**Problem:** In the entries below, copy only the lines from the one that contains "This screenshot has width=1024, height=582." through the last line, exactly, and omit any pictures.

═══ Input data

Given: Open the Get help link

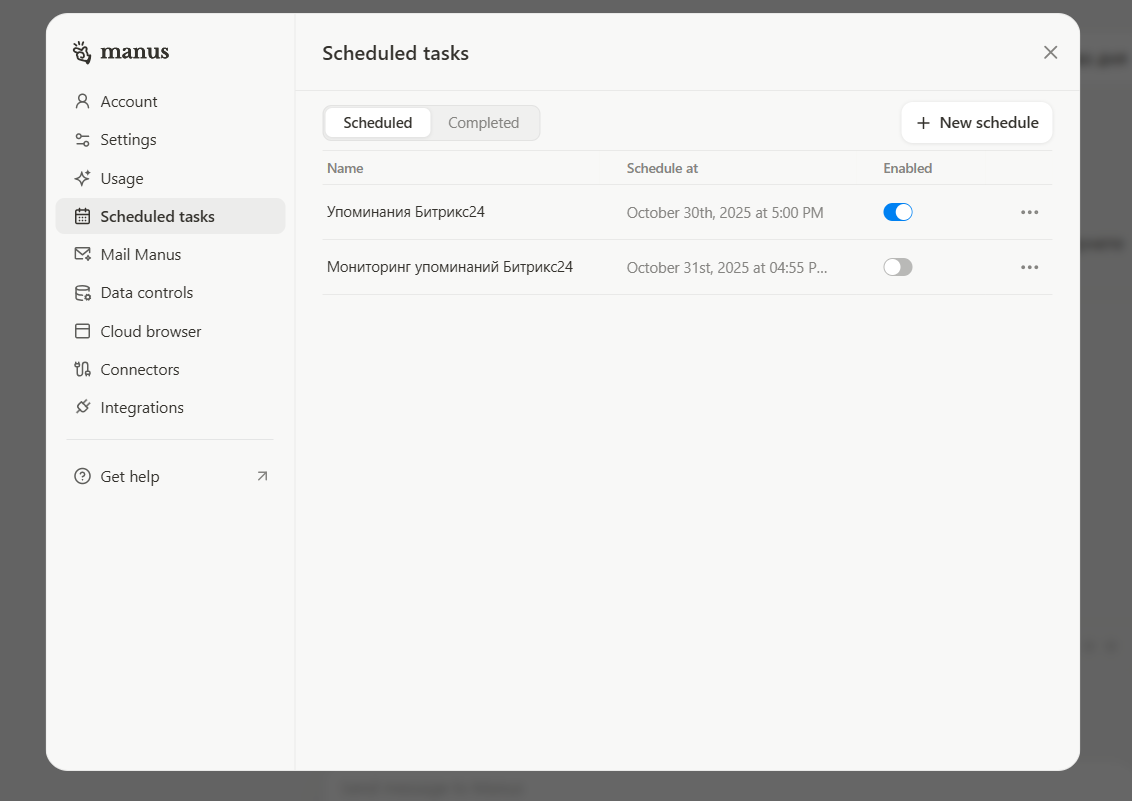Looking at the screenshot, I should coord(130,477).
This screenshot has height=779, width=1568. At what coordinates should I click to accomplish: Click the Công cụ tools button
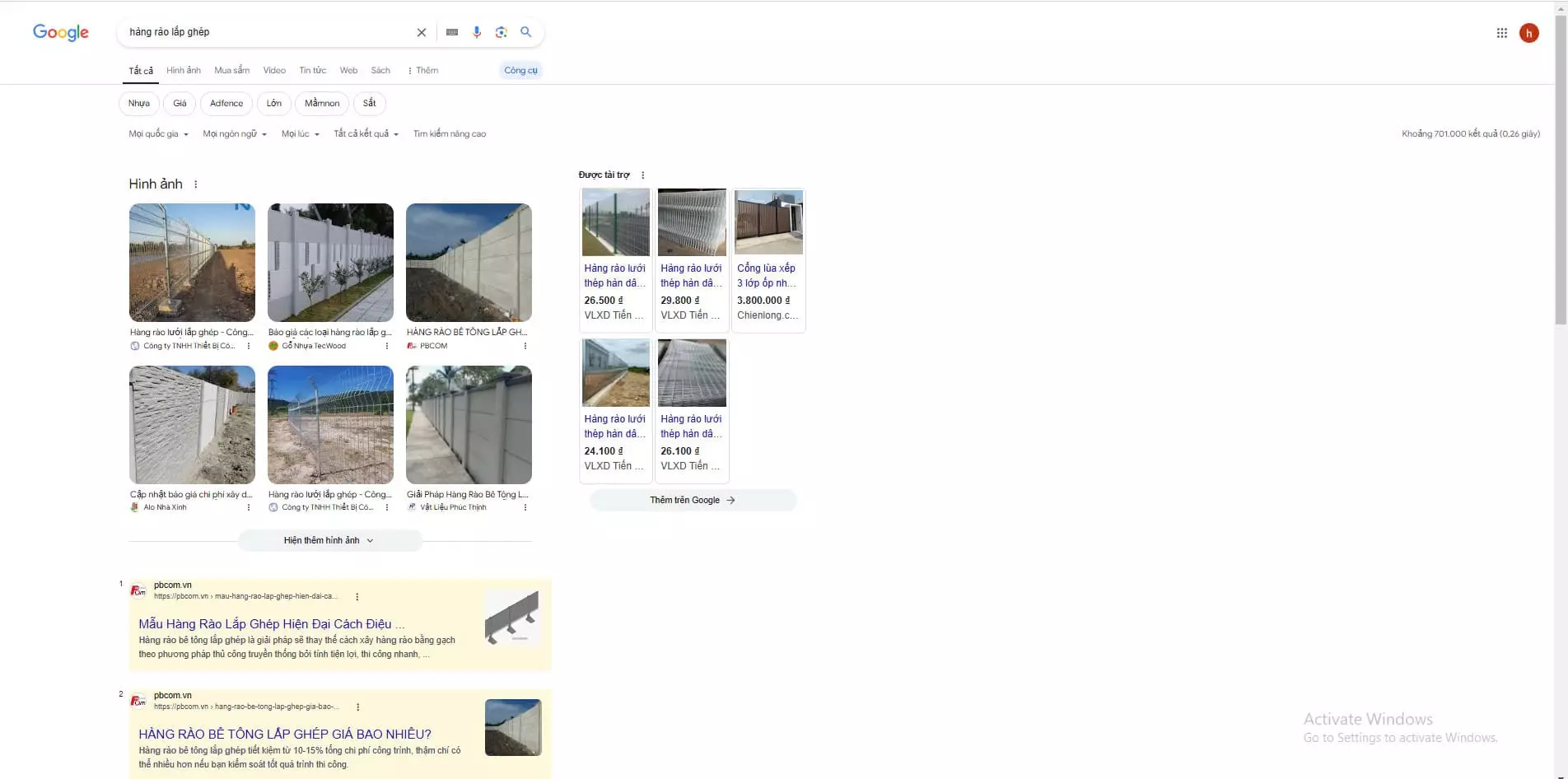(x=520, y=71)
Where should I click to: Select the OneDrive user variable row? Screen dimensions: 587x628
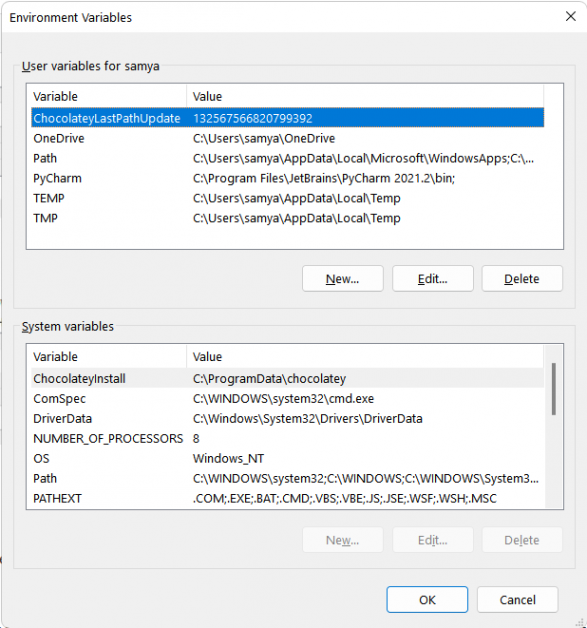click(287, 138)
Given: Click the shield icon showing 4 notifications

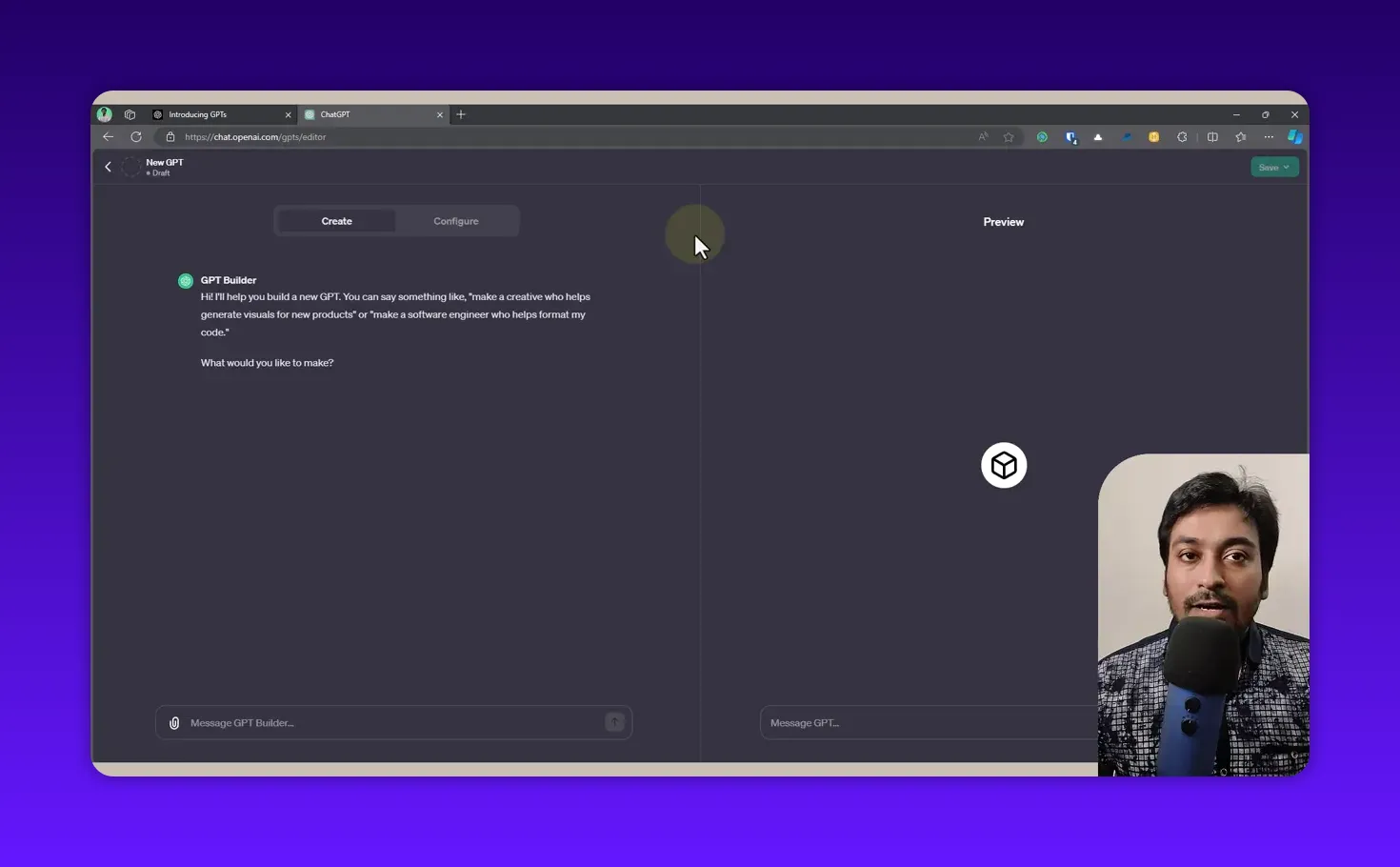Looking at the screenshot, I should (1070, 136).
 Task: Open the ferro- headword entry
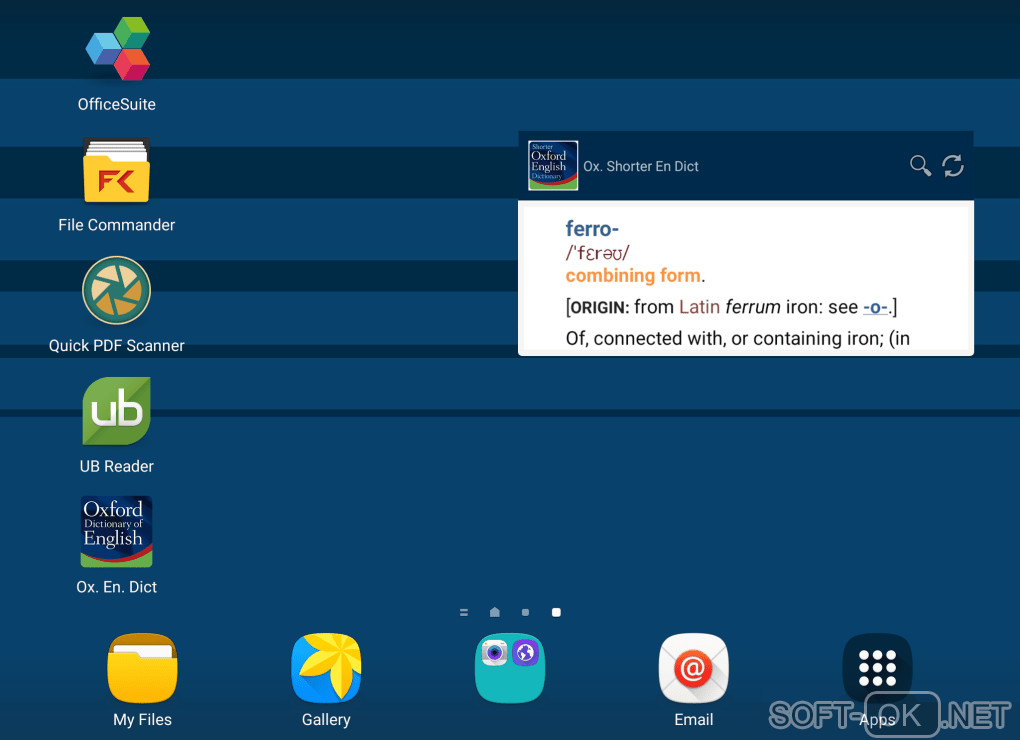click(x=592, y=229)
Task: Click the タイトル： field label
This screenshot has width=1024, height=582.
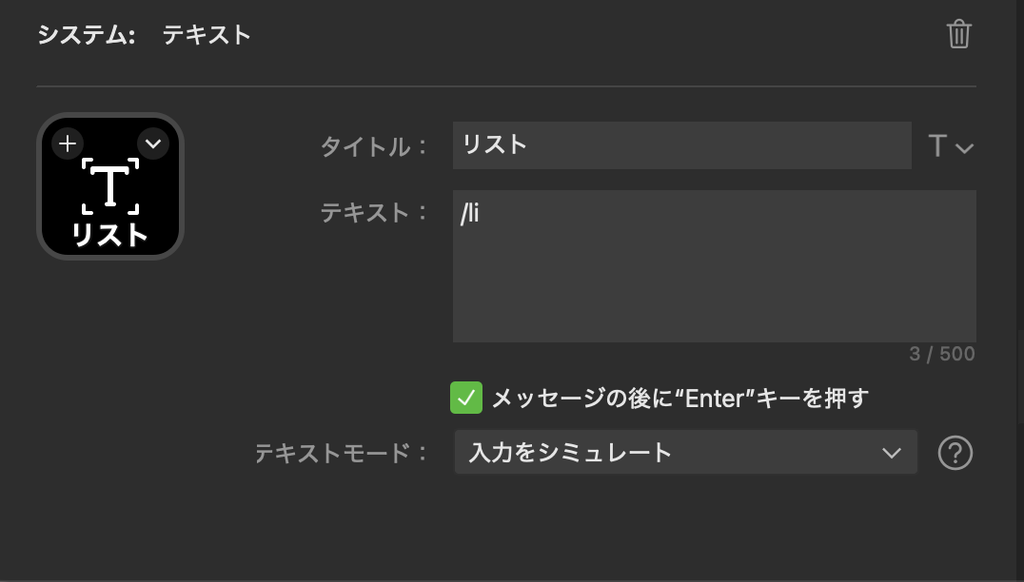Action: pyautogui.click(x=374, y=146)
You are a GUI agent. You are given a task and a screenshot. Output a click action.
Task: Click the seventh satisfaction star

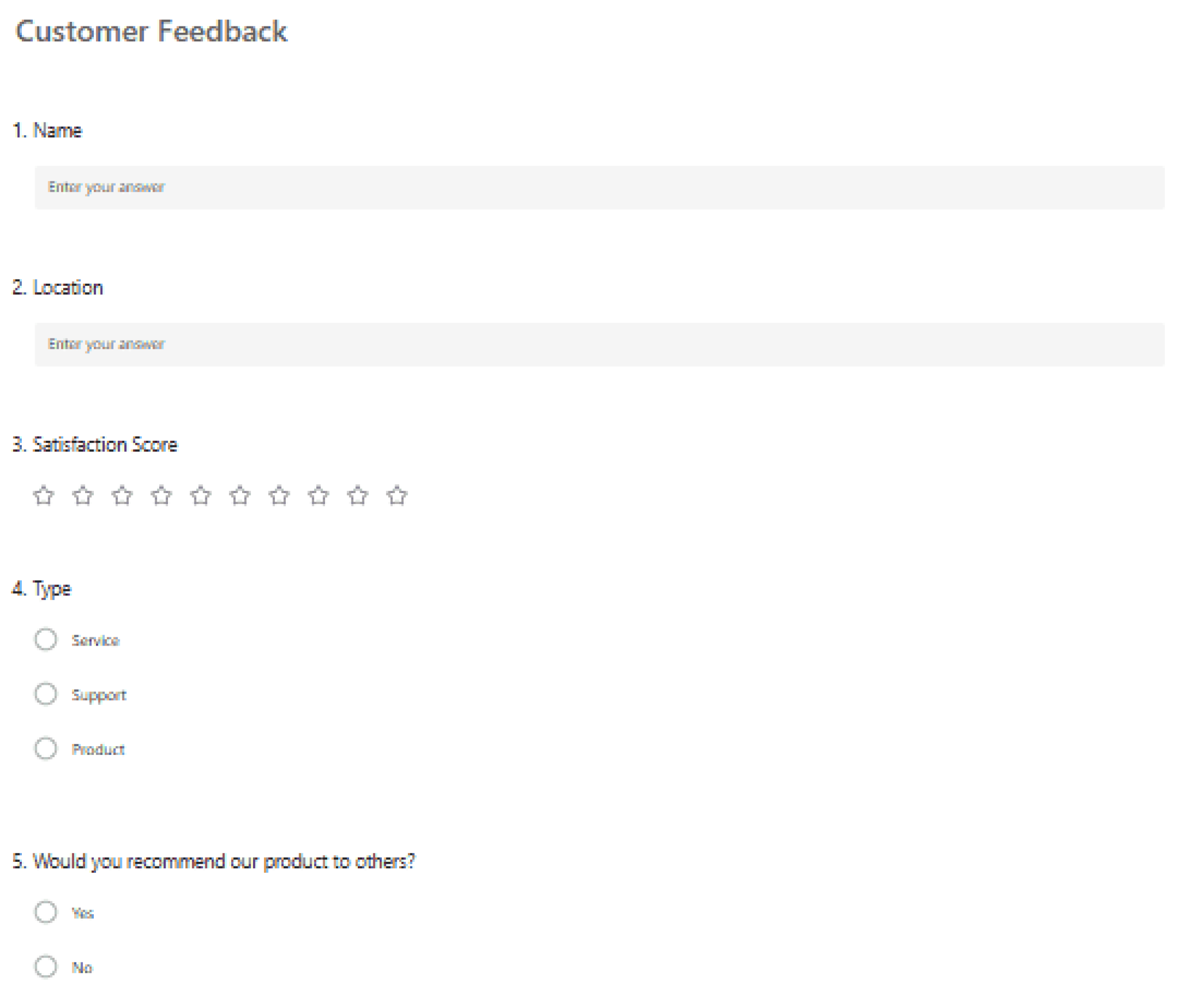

══════

**Expected answer:**
This screenshot has width=1024, height=582.
Action: pyautogui.click(x=374, y=146)
You are a GUI agent. You are given a task and a screenshot. Output a click action.
Task: Click the seventh satisfaction star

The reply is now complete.